If a woman on the individual market got pregnant and didn’t wish to be, Graham-Cassidy would ban her plan from covering abortion. If she worked for a small business, her company would no longer receive tax credits if their plan covered abortion.
Under the bill, states could also waive the requirement that maternity care be covered on individual plans. Before Obamacare, 75 percent of plans on the individual market excluded maternity coverage, 45 percent excluded substance-use treatment, and 38 percent excluded mental-health care, according to the Kaiser Family Foundation. In those states, women who were pregnant or planned to get pregnant could buy expensive riders to have their prenatal care and deliveries covered. Women suffering from postpartum depression, meanwhile, sometimes needed an extra mental-health rider on their plan, in states that didn’t require mental-health benefits. Graham-Cassidy would bring back this reality.
“The states might be looking for ways to scale back coverage and give insurers flexibility,” Salganicoff said. “The goal of Republican plans is to make insurance more affordable and allow people to tailor their benefits. But if you tailor this in this way, it’s antithetical to insurance. The people who buy maternity coverage are the ones who are going to use it.” So insurers know to charge a lot for it.
Though Graham-Cassidy’s waivers would only apply to individual-market plans, a state’s decision to tweak its essential health benefits could affect employer plans, as well. Under Obamacare, out-of-pocket medical expenses are capped and there are no annual or lifetime limits on the medical expenses insurers are required to cover.
But as an earlier analysis from Brookings explained, “the ACA’s ban on annual and lifetime limits only applies with respect to care that is considered essential health benefits. Similarly, the ACA only requires that plans cap enrollees’ annual out-of-pocket spending on care that is considered essential health benefits. Thus, as the definition of essential health benefits narrows, the scope of these requirements narrows as well.”
In other words, if maternity care is no longer considered an “essential health benefit,” and a woman insured through her employer has a very complicated delivery, her out-of-pocket spending might no longer be capped, as it is through Obamacare. (Before Obamacare, most employer plans imposed lifetime limits, and more than one-sixth didn’t limit out-of-pocket spending, according to Brookings.)
Women who deliver via C-section or who have even simply been pregnant in the past might face higher insurance rates for life.

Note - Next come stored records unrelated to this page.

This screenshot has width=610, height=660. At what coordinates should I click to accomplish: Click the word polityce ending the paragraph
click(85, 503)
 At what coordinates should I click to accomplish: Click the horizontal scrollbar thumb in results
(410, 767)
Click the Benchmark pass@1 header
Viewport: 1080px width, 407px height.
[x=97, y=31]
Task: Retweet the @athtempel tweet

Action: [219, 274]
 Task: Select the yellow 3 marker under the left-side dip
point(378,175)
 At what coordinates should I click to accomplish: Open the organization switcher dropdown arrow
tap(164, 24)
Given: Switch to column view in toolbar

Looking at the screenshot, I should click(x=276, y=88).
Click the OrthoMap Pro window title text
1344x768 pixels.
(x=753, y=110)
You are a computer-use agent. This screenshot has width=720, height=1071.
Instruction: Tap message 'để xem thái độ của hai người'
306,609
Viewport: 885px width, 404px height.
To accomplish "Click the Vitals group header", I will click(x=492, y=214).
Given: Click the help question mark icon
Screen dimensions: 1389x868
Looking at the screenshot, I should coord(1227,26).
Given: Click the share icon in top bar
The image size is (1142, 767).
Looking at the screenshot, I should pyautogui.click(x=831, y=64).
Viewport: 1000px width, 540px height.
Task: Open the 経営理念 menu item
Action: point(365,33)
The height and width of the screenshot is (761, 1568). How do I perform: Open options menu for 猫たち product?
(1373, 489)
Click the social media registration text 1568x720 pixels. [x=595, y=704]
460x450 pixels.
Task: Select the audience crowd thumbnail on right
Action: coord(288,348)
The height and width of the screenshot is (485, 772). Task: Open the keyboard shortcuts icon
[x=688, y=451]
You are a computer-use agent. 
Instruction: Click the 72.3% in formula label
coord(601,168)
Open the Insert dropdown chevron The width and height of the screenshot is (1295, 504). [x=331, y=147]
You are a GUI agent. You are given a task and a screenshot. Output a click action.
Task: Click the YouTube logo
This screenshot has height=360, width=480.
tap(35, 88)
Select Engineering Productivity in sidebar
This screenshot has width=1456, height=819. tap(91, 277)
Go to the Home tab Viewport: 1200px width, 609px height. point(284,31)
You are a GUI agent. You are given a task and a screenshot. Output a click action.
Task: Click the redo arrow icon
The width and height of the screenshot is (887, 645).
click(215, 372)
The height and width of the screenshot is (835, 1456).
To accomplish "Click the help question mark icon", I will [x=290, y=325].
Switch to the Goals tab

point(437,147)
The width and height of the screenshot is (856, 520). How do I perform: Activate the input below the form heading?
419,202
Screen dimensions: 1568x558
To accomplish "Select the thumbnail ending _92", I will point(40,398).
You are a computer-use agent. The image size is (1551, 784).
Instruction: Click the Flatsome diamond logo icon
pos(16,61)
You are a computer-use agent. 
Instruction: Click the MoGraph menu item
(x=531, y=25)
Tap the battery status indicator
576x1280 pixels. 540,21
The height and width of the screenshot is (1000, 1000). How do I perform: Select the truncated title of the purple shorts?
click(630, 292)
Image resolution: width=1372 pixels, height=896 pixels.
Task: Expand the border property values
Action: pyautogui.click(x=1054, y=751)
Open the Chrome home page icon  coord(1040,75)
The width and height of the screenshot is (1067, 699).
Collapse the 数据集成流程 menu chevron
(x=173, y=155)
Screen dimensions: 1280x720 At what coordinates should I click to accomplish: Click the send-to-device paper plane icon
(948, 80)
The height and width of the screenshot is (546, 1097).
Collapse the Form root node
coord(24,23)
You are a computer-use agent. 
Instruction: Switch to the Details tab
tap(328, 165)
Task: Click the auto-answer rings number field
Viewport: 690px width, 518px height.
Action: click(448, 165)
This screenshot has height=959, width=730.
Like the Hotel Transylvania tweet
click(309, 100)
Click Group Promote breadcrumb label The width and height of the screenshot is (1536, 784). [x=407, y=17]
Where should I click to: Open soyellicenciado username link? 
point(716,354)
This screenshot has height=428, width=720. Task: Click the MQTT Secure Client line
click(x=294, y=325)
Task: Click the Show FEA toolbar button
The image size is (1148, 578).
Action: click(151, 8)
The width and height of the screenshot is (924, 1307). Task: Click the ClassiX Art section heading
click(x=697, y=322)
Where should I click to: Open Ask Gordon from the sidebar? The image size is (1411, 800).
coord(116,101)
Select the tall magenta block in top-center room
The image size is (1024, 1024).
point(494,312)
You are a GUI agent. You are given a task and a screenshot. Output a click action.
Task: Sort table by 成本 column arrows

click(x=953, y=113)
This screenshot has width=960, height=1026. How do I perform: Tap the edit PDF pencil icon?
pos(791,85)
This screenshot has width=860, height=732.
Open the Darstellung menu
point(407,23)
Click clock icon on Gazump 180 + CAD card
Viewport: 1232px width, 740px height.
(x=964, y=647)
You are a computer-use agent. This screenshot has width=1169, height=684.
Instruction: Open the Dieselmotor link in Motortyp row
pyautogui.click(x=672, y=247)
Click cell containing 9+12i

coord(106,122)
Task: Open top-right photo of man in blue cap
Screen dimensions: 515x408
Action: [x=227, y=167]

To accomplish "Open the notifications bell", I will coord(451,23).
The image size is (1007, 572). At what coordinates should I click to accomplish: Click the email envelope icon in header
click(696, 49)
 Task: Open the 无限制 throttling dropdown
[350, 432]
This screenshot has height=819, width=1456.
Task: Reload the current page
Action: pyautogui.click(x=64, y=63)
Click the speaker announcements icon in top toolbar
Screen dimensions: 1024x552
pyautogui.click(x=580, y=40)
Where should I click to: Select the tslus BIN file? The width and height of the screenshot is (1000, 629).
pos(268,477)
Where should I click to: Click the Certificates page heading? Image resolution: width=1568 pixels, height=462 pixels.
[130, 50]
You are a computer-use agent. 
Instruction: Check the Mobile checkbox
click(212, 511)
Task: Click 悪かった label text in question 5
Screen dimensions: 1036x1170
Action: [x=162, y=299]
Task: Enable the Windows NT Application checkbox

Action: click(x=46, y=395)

Graham-Cassidy would allow insurers to once again charge people different amounts based on their preexisting conditions, which can include things like pregnancy or depression.
Finally, according to the Kaiser Family Foundation, the reduced Medicaid funding might require states to return to a stricter standard for determining who qualifies for Medicaid. New mothers might lose their Medicaid coverage 60 days after giving birth. Or, they could face strict eligibility limits like those in Arkansas before the state expanded Medicaid, where mothers only qualified if they made about 16 percent of the federal poverty level, or $2,600 a year.
“What the ACA did was it really fixed a discriminatory practice that individual insurance plans had against pregnant women,” Salganicoff explained. It “leveled the playing field for all insurance plans so women didn’t have to worry about that anymore. This would take that away.”